En même temps, pendant que nous rions entre une situation paradoxale et une autre, tandis que ce groupe de protagonistes bizarres et disparates erre dans la ville en compagnie du garçon disparu – qui, même Anora a désormais compris, n’est pas gentil et impulsif, mais capricieux et gâté – Baker est capable de semer les indices et les bases de un deuxième tournant narratif notable : celui qui fera de la comédie une histoire sentimentale capable d’émouvoir même les cœurs les plus durs.

Un personnage en particulier y est lié : des trois hommes envoyés par les parents d’Ivan, il y en a un qui émerge progressivement. Au début, il apparaît comme la dernière roue du chariot, celui qui est là presque par hasard, qui n’a aucun lien direct avec la famille d’Ivan et qui semble presque perdu et incertain sur ce qu’il faut faire, ainsi que presque secondaire, narrativement, par rapport à aux deux autres. Cependant, lentement mais sûrement, Baker le fait ressortir.
Il s’appelle Igor, il le joue l’excellent Yuriy Borissov, et c’est celui qui, précisément en raison de sa latéralité, commencera à regarder ce que lui et ses amis font avec un esprit critique clair et silencieux.
Critique avant tout de la violence et de l’arrogance des une puissance économique qui pense pouvoir plier le reste de l’humanité et la réalité à sa volonté (qu’il s’agisse d’un mariage sur un coup de tête ou de son annulation).

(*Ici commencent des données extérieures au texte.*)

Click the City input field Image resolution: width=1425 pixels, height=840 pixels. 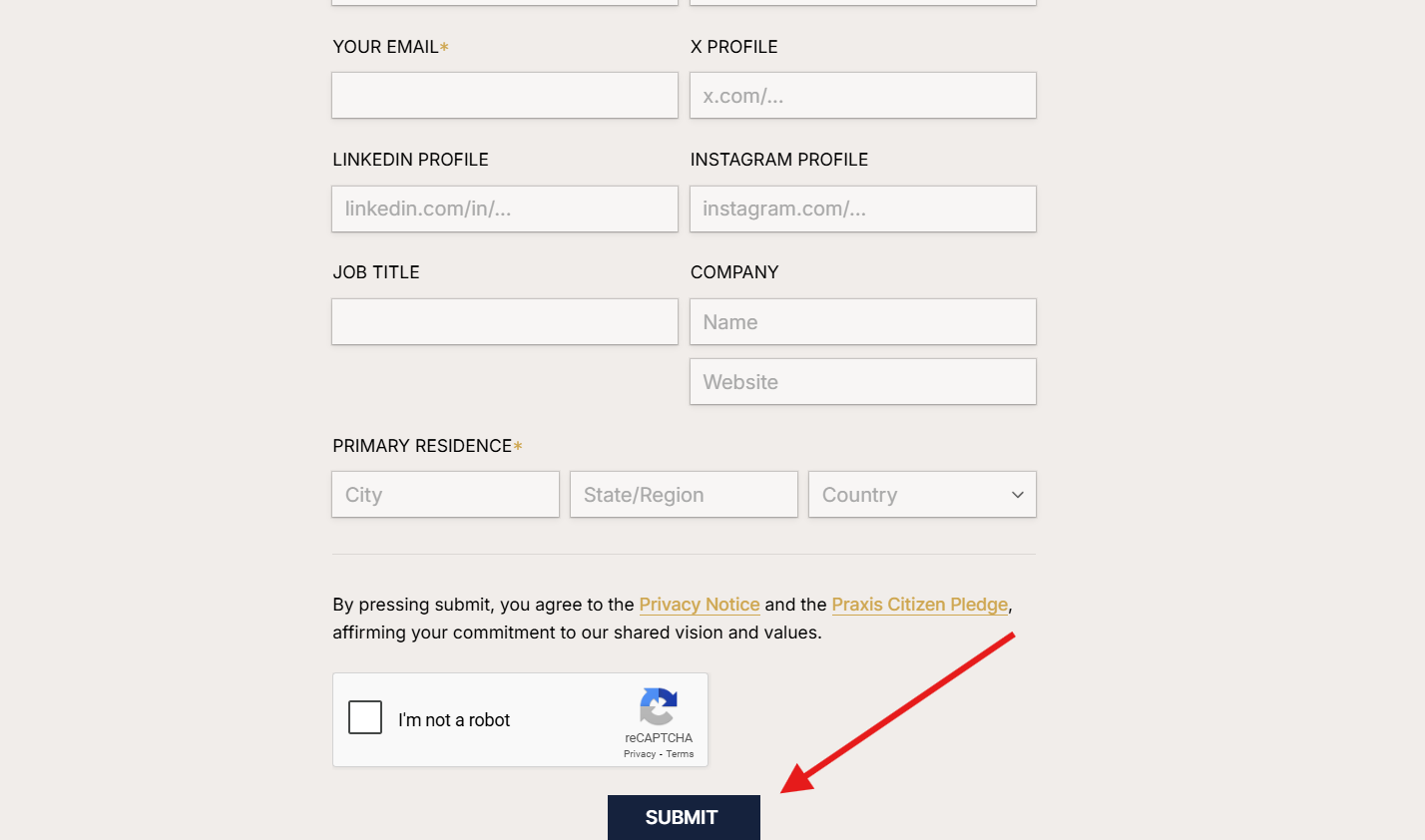[x=445, y=494]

Si le passage de la première à la seconde peau dans le film de Baker est net, même s’il n’est pas brutal, le passage de la deuxième à la troisième est presque imperceptible, mais extrêmement sensible. En fait, dès le début, BAker met dans sa comédie presque burlesque des éléments qui dérivent directement de la comédie romantique des années d’or, des films sur la guerre des sexes, travaillant avec une grande progressivité et une intelligence notable sur un affrontement qui finira, sans explosions, mais avec une grande sensibilité, à devenir une rencontre difficile. Une rencontre délicate, fragile, silencieuse et émouvante.

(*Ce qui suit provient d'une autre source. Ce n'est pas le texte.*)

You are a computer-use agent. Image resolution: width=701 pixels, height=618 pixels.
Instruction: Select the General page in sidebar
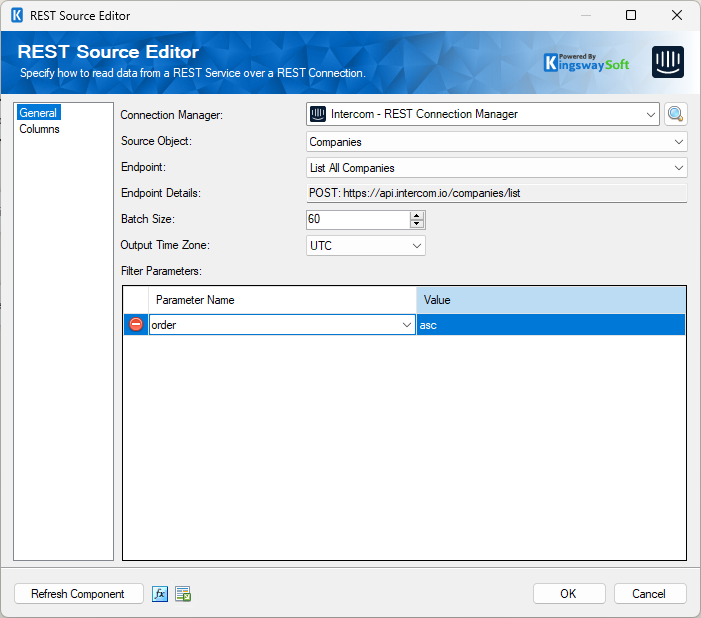[38, 113]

Puis, quand, en silence, démarre le générique de clôture – très simple, écriture blanche sur fond noir, sans polices frappantes – on se rend compte à quel point on est venu d’un tout autre incipit, fait de musique forte, de couleurs saturées, de dynamisme visuel. et une jeunesse inconsciente. Nous nous en rendons compte, avec une manière presque caméléon, Baker n’a pas seulement raconté une histoire superficielle, mais aussi la maturation de deux personnages. Qui est passé de la nuit au jour, de l’illusion à la réalité. Avec toute la douleur que cela implique.